Persistent memories in Claude: how to make AI learn the way you work

Every Monday, Don Alfonso—a meticulous and precise notary with language—started the same. “Do not use ‘contracting parties’, use ‘the appearing parties’.” «The format is always two columns.» Claude obeyed. Tuesday too. Wednesday the same. And the following Monday… start again.

It wasn’t an AI failure. It was the natural way: each conversation was born clean, without prior context. Until Don Alfonso understood a key distinction:talking is not remembering.

The problem of starting each session from scratch

Anyone who uses Claude every day recognizes the pattern. You correct the tone, adjust the vocabulary, specify the format. Claude learns… within that conversation. The next day, it’s time to repeat everything.

This cycle not only consumes time: it generates fatigue. The feeling of training an assistant who forgets every night discourages even the most motivated users.

The solution is not to write longer prompts or repeat instructions more insistently. It is in understanding thatla persistent memoryIt is a different concept from conversation, and deserves its own space.

Conversation vs. persistent memory: two different things

A conversation is ephemeral. It is used to think, decide and resolve something specific. When it’s over, it’s over.

Persistent memory is something else. It is the space where Claude can keephow you work, not what you are doing now. As long as there is no memory, Claude behaves like someone new every time.

And that is not a failure. It is an invitation for you to teach him.

The difference is crucial: the conversation resolves the present; memory shapes the future. Confusing them is the source of 80% of the frustration with AI assistants.

MEMORY.md: the file that changed everything

Don Alfonso solved his problem with something unglamorous: a file calledMEMORY.md. Nothing magical. A well-written text file that lives in the project’s working folder.

When Claude goes to work there, he reads it. And from that moment on, apply those rules.without you having to repeat them. It’s not training. It is a reliable reference.

Don Alfonso’s file contained something as simple as:

  • I use specific notarial terminology.
  • I avoid generic formulas.
  • The standard format is double column.

Nothing else. That was enough for Claude to stop asking him every Monday.

The four types of memory that Claude can handle

Not everything Claude remembers is the same. Separating the types well avoids disorder and errors:

1. User memory.Who you are, what you do, your technical level, stable preferences. It changes little over time. It is the foundation on which everything else is built.

2. Memoryfeedback.Repeated corrections, rules that you correct over and over again. Not on a whim, but on discretion. Every time you correct the same thing three times, it deserves to become a written rule.

3. Project report.Context of the current project, what is being done, what has been decided. This memoryyes it expires: What was true in one project may not be true in another.

4. Reference memory.Where things are, what file contains what information. Not the content: the map. Allow Claude to navigate your repository without constantly asking you for directions.

How to write a good persistent memory

A good memory is clear, concrete and stable. It is not a disaster drawer.

The common mistake is to put too much in. The more information you accumulate, the less useful it becomes, because Claude has to filter through noise to find what’s relevant.

The principles are simple:

  • Write what you correct repeatedly, not what suddenly occurs to you.
  • Includes only what is stable: if it can change in three months, it is not memory.
  • Separate what you are (user) from what you do (project).

What you should NOT keep in memory

Not everything deserves to be remembered.

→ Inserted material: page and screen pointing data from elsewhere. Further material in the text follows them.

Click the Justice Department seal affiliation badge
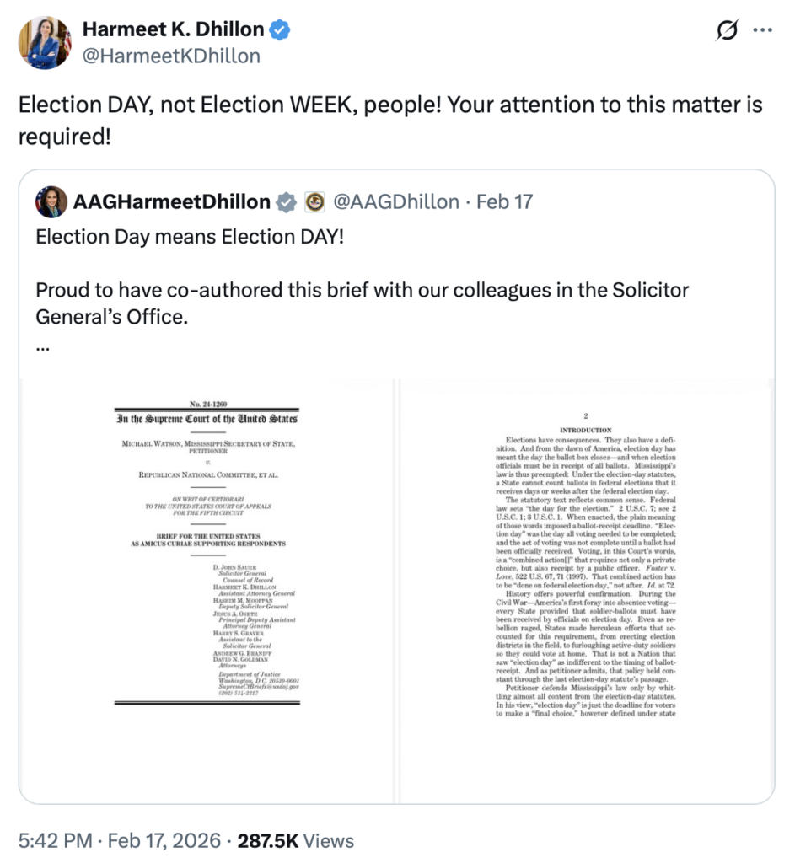The height and width of the screenshot is (863, 795). pos(315,202)
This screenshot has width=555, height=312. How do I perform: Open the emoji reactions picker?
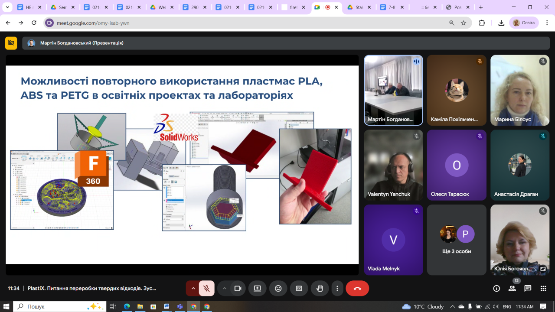pos(278,289)
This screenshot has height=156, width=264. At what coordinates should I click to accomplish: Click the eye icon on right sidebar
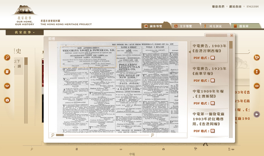tap(257, 86)
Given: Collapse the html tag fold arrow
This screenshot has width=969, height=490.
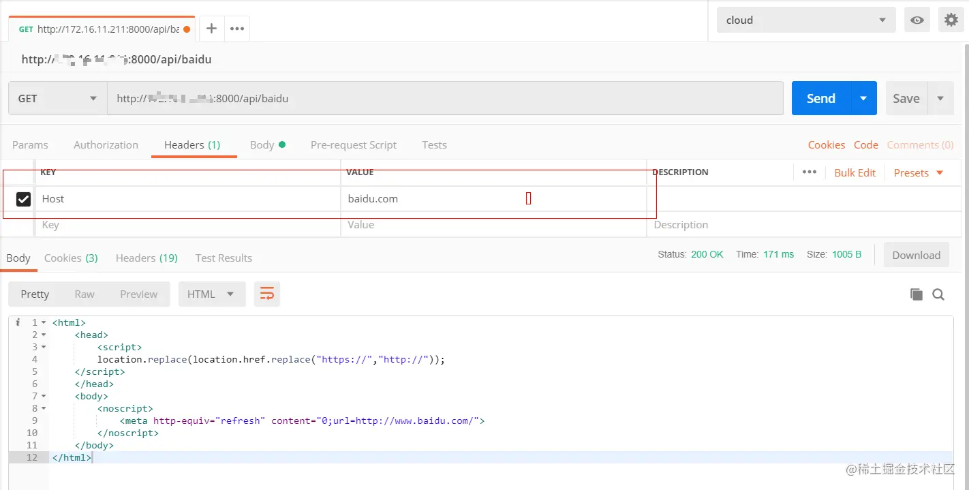Looking at the screenshot, I should pos(44,322).
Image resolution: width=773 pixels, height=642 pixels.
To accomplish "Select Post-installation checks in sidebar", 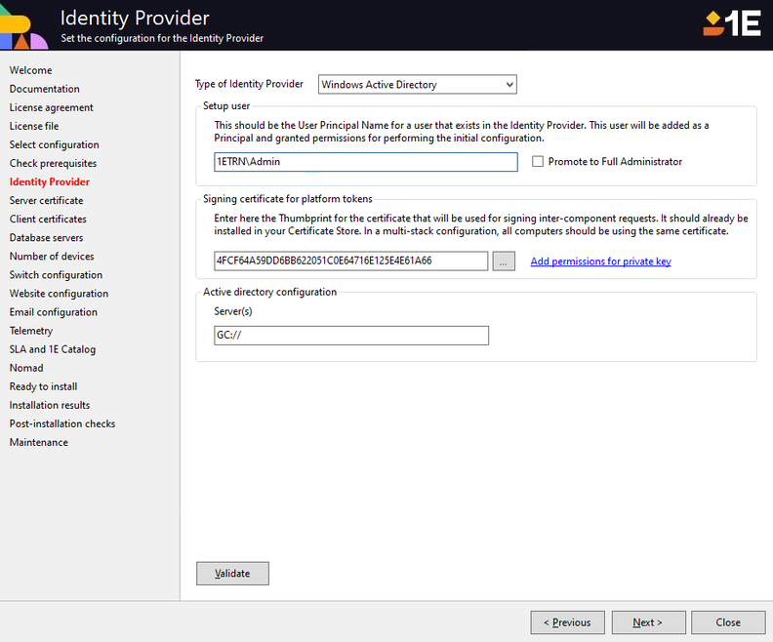I will point(62,423).
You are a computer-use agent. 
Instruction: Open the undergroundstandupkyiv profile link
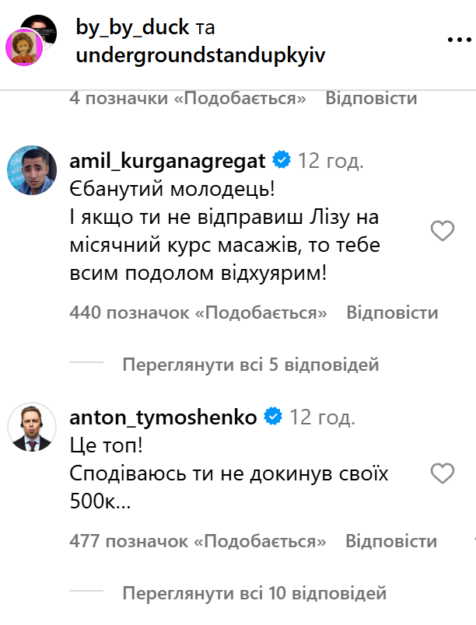click(200, 56)
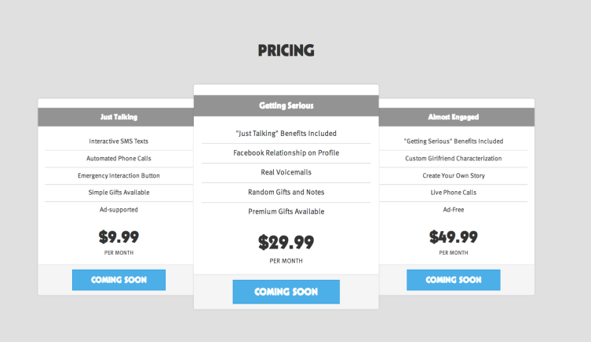Click Coming Soon button under $9.99 plan

119,280
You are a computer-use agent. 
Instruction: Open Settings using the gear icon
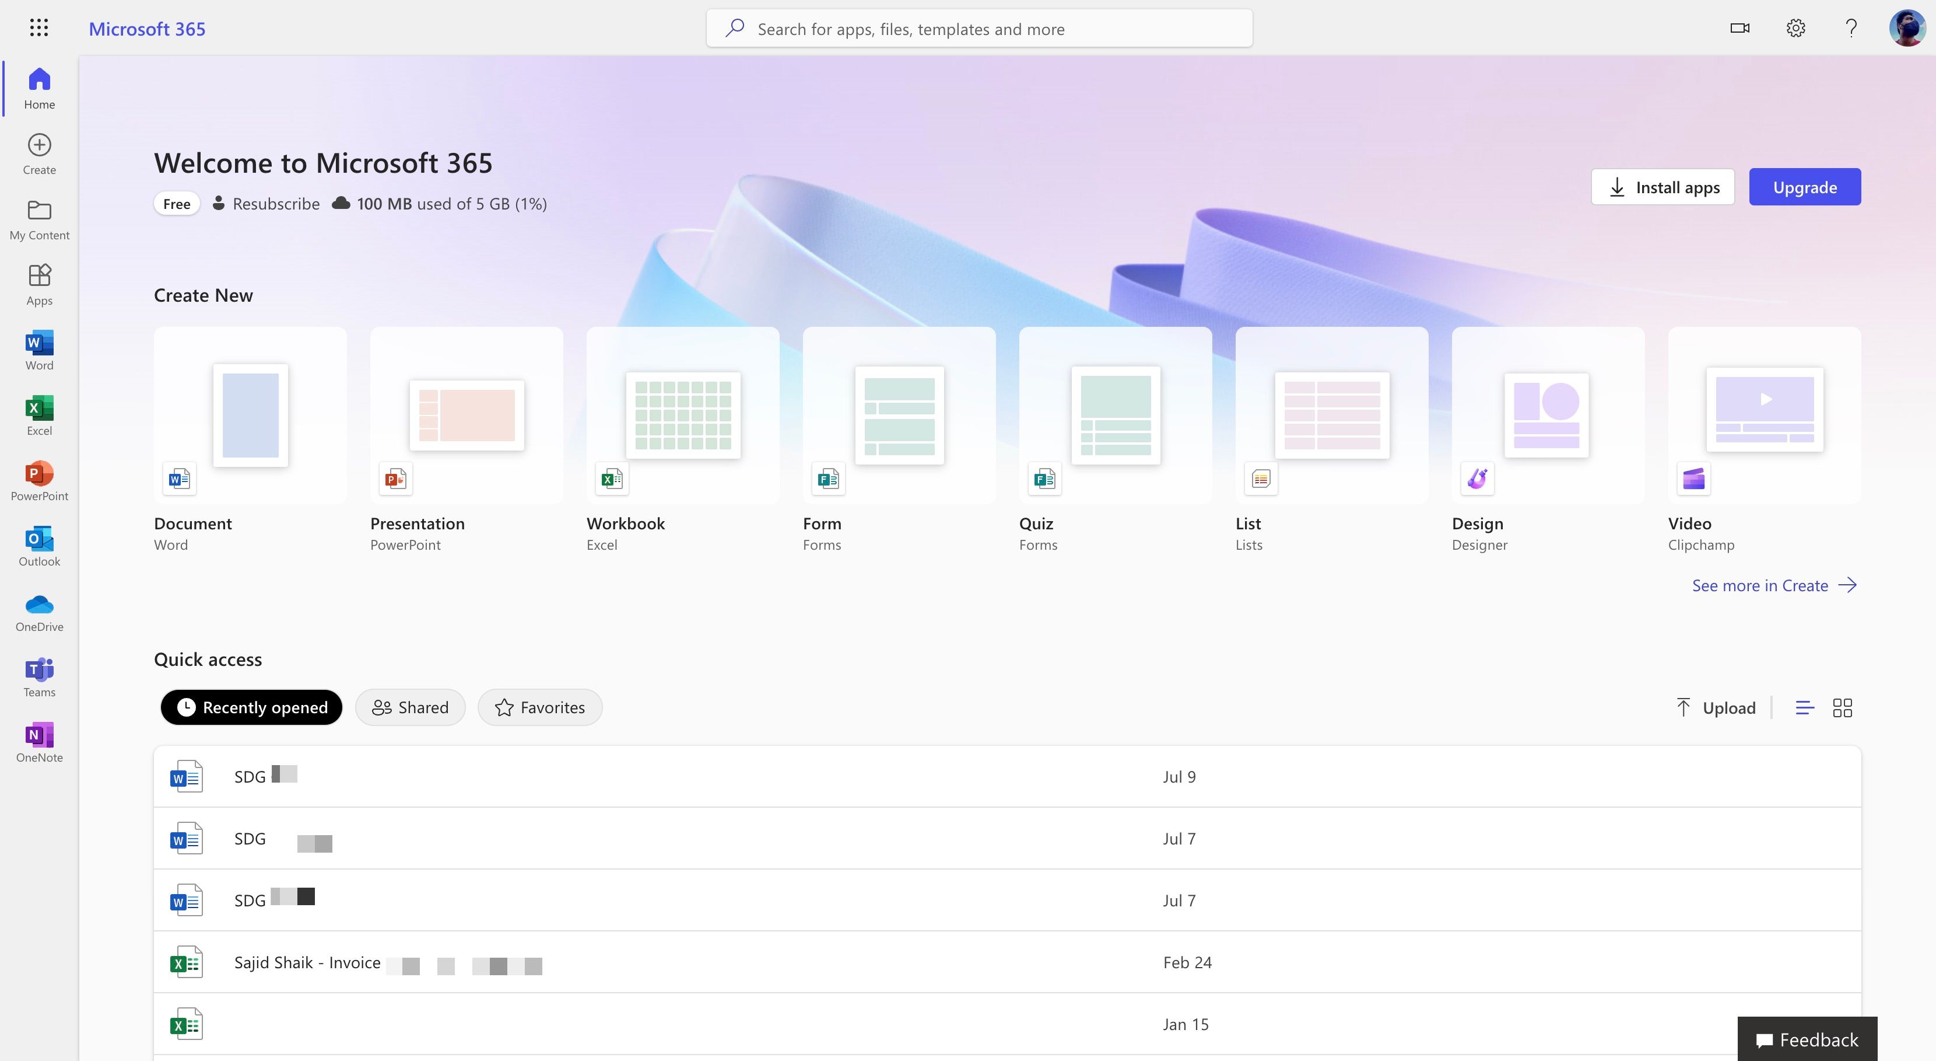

Avoid putting in memory:

  • Prices that change.Volatile data that makes the file outdated.
  • Agendas.Temporary information that does not provide recurring value.
  • Temporarily sensitive data.What is secret today may be irrelevant tomorrow.
  • Half-baked decisions.What is not yet decided contaminates the context.

Memory is for stability. The changeable lives in work files. Mixing the two is the quickest route to a memory that Claude ignores because it is full of outdated information.

How to put it into practice today

The exercise is direct. Create a file called `memory_user.md`. Write down five things any AI you work with should know about you. Check if they are stable or circumstantial. Eliminate everything that may no longer be true in three months. If it hurts to erase, it probably wasn’t memory.

Start small. Three or four well-thought-out lines are worth more than twenty messy pages. You can expand over time, as you detect patterns in the corrections you repeat.

A good test: after setting your memory, open a new conversation and ask Claude to write something common. If the usual corrections are no longer needed, it has worked. If you keep fixing the same thing, check what’s missing from your file.

The litmus test is simple: if after setting up your persistent memory, you stop repeating the same corrections every Monday, it has worked.

Beyond the archive: the habit of documenting

Persistent memory is not just a file that you write once and forget. It’s a habit. Every time you correct something repeatedly, ask yourself: should this live in memory? If the answer is yes, add it.

Over time, your MEMORY.md file becomes a working representation of how you work. It is not your biography or your procedures manual. It’s the minimum set of instructions any wizard needs to help you without bothering you.

The persistent memories in Claude transform the user-assistant relationship into something closer to a real collaboration. No more repetitive instructions, no more starting from scratch. Just a stable reference that grows with you.